Em um voto com cerca de 12 horas de duração, mais que o dobro do tempo usado por Moraes, Fux afirmou rejeitou as acusações contra Bolsonaro e outros quatro réus. Ele votou pela condenação do tenente-coronel Mauro Cid e do ex-ministro Walter Braga Netto por apenas um dos cinco crimes: tentativa de abolição do Estado democrático de Direito.
Para Fux, não ficou demonstrado que o ex-presidente tenha praticado atos executórios, que se diferenciariam da preparação, de declarações ou de discussões em relação a uma ruptura. Ele minimizou a minuta golpista, apontou que Bolsonaro não poderia ser acusado de golpe quando estava no mandato e afastou sua responsabilidade pelos ataques de 8 de janeiro.
Durante a sessão, Fux manifestou uma série de divergências com Moraes e outros ministros, num enfrentamento direto com a conduta do relator do processo. Ele votou pela nulidade da ação, por entender que o STF não seria o foro adequado para julgá-lo, e descartou a condenação dos réus por organização criminosa e dano ao patrimônio.
O voto de Fux surpreendeu as defesas dos réus, após meses de incerteza sobre como ele se posicionaria diante do avanço do processo contra o ex-presidente. Os advogados dos acusados identificaram argumentos para questionar a ação no futuro e, eventualmente, anular uma provável condenação.
O posicionamento do ministro irritou a ala do tribunal próxima de Moraes, que enxerga um alinhamento com o bolsonarismo no julgamento.
Na denúncia contra Bolsonaro, o procurador-geral Paulo Gonet disse que o ex-presidente foi o líder de uma organização criminosa que tinha como base um projeto autoritário de poder com “forte influência de setores militares”.
A denúncia da PGR afirmou que os crimes começaram a ser cometidos em 29 de julho de 2021. Naquele dia, Bolsonaro reuniu integrantes do governo para fazer uma live nas redes sociais com seu principal ataque contra as urnas eletrônicas.
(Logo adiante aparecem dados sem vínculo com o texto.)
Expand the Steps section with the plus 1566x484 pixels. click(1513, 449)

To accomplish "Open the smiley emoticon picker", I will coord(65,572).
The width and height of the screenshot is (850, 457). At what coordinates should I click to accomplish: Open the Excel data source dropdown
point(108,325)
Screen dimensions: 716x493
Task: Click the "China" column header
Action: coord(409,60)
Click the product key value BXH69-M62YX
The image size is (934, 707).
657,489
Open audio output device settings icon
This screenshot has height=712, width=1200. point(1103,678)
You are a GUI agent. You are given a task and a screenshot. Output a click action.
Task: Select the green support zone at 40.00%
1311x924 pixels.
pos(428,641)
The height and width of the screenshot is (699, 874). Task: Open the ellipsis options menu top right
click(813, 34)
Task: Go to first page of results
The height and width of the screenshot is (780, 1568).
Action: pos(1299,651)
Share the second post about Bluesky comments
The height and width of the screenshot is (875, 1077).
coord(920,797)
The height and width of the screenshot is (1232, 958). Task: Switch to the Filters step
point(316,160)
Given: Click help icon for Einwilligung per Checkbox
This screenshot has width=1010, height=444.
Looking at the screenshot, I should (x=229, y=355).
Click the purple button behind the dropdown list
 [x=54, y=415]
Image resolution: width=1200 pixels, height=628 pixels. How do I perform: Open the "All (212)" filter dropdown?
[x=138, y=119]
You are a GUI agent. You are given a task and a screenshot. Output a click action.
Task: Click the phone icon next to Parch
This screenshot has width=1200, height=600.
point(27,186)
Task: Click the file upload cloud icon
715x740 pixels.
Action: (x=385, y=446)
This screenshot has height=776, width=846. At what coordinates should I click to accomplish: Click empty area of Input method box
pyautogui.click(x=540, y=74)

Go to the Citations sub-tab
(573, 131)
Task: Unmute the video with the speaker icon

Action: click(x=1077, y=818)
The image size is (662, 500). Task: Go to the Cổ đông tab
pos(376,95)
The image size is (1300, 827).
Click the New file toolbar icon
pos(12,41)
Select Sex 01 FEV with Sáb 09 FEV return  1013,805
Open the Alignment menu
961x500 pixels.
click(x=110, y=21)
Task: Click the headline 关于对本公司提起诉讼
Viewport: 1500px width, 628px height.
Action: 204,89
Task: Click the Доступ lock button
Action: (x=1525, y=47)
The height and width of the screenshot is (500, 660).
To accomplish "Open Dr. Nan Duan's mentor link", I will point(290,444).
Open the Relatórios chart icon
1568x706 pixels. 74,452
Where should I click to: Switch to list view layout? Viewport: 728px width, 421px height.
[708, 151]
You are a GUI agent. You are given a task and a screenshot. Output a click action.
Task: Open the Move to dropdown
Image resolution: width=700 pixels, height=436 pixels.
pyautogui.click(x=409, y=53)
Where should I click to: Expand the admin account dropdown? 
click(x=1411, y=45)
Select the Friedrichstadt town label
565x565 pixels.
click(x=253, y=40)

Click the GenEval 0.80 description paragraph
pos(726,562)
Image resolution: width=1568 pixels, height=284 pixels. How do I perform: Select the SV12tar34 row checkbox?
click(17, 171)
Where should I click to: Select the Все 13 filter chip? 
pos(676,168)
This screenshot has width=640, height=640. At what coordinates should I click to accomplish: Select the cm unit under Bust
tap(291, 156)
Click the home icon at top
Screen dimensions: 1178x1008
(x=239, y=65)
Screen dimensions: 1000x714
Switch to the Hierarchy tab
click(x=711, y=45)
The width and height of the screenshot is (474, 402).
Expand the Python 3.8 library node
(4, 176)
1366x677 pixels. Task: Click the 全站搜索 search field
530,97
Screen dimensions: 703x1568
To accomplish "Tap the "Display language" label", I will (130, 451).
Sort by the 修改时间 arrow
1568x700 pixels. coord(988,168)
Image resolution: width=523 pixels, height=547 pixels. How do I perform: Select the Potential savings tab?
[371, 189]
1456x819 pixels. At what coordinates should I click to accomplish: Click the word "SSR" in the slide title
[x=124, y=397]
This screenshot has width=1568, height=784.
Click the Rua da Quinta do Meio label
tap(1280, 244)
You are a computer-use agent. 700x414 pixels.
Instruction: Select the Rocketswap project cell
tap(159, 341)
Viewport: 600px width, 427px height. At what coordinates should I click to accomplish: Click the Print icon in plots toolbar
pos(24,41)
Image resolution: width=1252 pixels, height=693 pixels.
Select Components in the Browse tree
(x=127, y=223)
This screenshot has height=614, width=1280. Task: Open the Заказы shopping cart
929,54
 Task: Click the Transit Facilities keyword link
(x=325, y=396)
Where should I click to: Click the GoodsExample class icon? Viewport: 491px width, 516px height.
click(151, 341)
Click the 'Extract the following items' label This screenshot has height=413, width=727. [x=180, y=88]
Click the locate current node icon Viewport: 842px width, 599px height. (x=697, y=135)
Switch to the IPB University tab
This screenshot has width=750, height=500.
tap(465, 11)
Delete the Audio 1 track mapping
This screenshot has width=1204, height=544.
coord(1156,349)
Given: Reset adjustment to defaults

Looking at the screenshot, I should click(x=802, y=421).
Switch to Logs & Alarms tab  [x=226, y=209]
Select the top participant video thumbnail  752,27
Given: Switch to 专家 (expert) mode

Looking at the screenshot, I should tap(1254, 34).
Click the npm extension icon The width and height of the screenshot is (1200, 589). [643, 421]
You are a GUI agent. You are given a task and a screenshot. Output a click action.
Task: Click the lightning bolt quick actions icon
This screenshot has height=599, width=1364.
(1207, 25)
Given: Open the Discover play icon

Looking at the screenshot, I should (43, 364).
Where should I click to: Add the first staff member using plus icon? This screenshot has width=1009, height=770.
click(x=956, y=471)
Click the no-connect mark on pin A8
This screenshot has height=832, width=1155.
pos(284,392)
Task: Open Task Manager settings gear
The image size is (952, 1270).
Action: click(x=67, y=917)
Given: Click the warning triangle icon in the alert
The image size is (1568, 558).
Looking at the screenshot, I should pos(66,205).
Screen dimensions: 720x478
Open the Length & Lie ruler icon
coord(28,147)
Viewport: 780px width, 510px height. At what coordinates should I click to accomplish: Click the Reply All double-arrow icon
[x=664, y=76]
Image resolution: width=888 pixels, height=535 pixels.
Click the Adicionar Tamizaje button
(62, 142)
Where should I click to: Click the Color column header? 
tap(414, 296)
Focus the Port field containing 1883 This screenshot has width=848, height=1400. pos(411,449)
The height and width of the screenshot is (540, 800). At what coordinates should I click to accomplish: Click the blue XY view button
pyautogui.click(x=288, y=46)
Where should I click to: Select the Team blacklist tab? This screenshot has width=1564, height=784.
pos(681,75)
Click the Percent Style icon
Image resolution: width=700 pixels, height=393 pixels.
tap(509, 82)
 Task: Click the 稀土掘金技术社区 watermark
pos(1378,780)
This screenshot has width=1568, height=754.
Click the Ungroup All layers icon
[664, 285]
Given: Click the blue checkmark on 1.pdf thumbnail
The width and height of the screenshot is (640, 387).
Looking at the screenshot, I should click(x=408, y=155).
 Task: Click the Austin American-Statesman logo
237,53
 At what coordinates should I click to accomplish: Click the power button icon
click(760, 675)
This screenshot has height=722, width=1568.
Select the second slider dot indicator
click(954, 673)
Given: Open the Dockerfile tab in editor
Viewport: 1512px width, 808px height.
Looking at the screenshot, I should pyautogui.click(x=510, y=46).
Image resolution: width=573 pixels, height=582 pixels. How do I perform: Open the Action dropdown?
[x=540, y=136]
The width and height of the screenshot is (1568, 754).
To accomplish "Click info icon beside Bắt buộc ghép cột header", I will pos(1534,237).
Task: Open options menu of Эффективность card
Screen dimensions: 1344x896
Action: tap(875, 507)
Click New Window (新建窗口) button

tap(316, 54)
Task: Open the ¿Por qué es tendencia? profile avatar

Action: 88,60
Depois, diz Gonet, o ex-presidente prosseguiu com discursos públicos para “inculcar sentimento de indignação e revolta nos seus apoiadores com o propósito de tornar aceitável e até esperável o recurso à força contra um resultado eleitoral em que o seu adversário político mais consistente triunfasse”.
A denúncia destaca que Bolsonaro exortou à desobediência de decisões judiciais, espalhou informações falsas sobre as eleições, atacou ministros do STF e do TSE (Tribunal Superior Eleitoral) e incitou as Forças Armadas contra seus adversários.
“O que parecia, à época, um lance eleitoreiro, em si mesmo ilícito e causador de sanções eleitorais, mostrou-se, a partir da trama desvendada no inquérito policial, um passo a mais de execução do plano de solapar o resultado previsto e temido do sufrágio a acontecer logo adiante”, diz Gonet na denúncia.